Allen & Overy (A&O) has called on its fellow City firms to join a new scheme in which the interest on client accounts is donated to prop up the increasingly thin civil legal aid budget via the London Legal Support Trust. “We expect this new avenue for raising funds to generate donations from Allen & Overy in excess of £200,000 over the next three years,” comments senior partner Guy Beringer. “We hope that this simple voluntary model will be considered by other firms with more than 20 partners.”

A&O says the move is in response to a recent letter from the South West London Law Centre to the Prime Minister, which urges the Government to boost civil legal aid funding. That letter reflected concerns expressed recently by the newly-formed Access to Justice Alliance that the civil legal aid system was facing a crisis. The alliance was formed to bring attention to the increasing problems of legal aid deserts springing up throughout the country. According to the group, the number of high street firms taking on work has decreased by 14 per cent in the last two years and, as a result, the number of people who have been helped has decreased by 28 per cent.

The A&O model is similar to that proposed by the leading human rights solicitor Geoffrey Bindman. He has long called for the establishment of a fund or foundation to support access to justice, to be financed by a levy on the profits of the wealthy City firms through interest on client accounts. A legal aid foundation with really substantial resources, which the profession could well afford, would “enormously enhance its reputation”, Bindman has argued. According to the solicitor, “the weakness of pro bono, which is not to deny the virtue of those who do it”, is its detachment from the mainstream of public provision. What is needed, he says, is “the practical participation of the whole profession in the funding of legal aid”.

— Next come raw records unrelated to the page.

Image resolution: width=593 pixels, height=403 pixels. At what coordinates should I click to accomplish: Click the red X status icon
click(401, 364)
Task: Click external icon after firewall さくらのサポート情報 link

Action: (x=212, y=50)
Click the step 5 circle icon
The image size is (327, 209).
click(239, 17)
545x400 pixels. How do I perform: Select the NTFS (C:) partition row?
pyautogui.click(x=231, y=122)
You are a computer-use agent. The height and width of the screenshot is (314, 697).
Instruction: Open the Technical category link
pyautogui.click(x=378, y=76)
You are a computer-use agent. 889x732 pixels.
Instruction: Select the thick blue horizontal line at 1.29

When firms place client monies on deposit they generate a return. The interest accruing exceeds the interest payable in respect of each tranche of client monies. Under the Solicitors’ Accounts Rules, that excess is properly retained by the firms. It is that sum that A&O is donating. When the model has been floated in the past, the City firms had kicked it into touch. There were concerns that, if the City raised money in this way, it would let the Government off the hook and it would reduce its contribution accordingly. Beringer stresses that this is not a way of enabling the Government to reduce its obligation to provide a publicly funded legal aid system. “It is instead a platform from which to ask the Government to meet that obligation and match this increase in funding,” he says.

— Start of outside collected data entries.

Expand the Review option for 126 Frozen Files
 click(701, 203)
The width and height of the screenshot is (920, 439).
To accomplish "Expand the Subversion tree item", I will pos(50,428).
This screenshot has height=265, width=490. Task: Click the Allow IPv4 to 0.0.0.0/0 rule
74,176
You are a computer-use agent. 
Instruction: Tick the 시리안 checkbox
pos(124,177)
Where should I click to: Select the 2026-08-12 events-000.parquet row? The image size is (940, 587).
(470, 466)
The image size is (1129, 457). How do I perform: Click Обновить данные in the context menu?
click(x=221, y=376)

Steve Hynes, director of the Law Centres Federation, says his organisation “wholeheartedly supports” the A&O initiative. “Law Centres throughout the country are desperately short of funds to meet the need for social welfare legal advice,” he says. “We’ve certainly appreciated the increasing help from City firms to Law Centres over the past few years, and we’d urge all of the larger commercial firms in London to join the scheme.”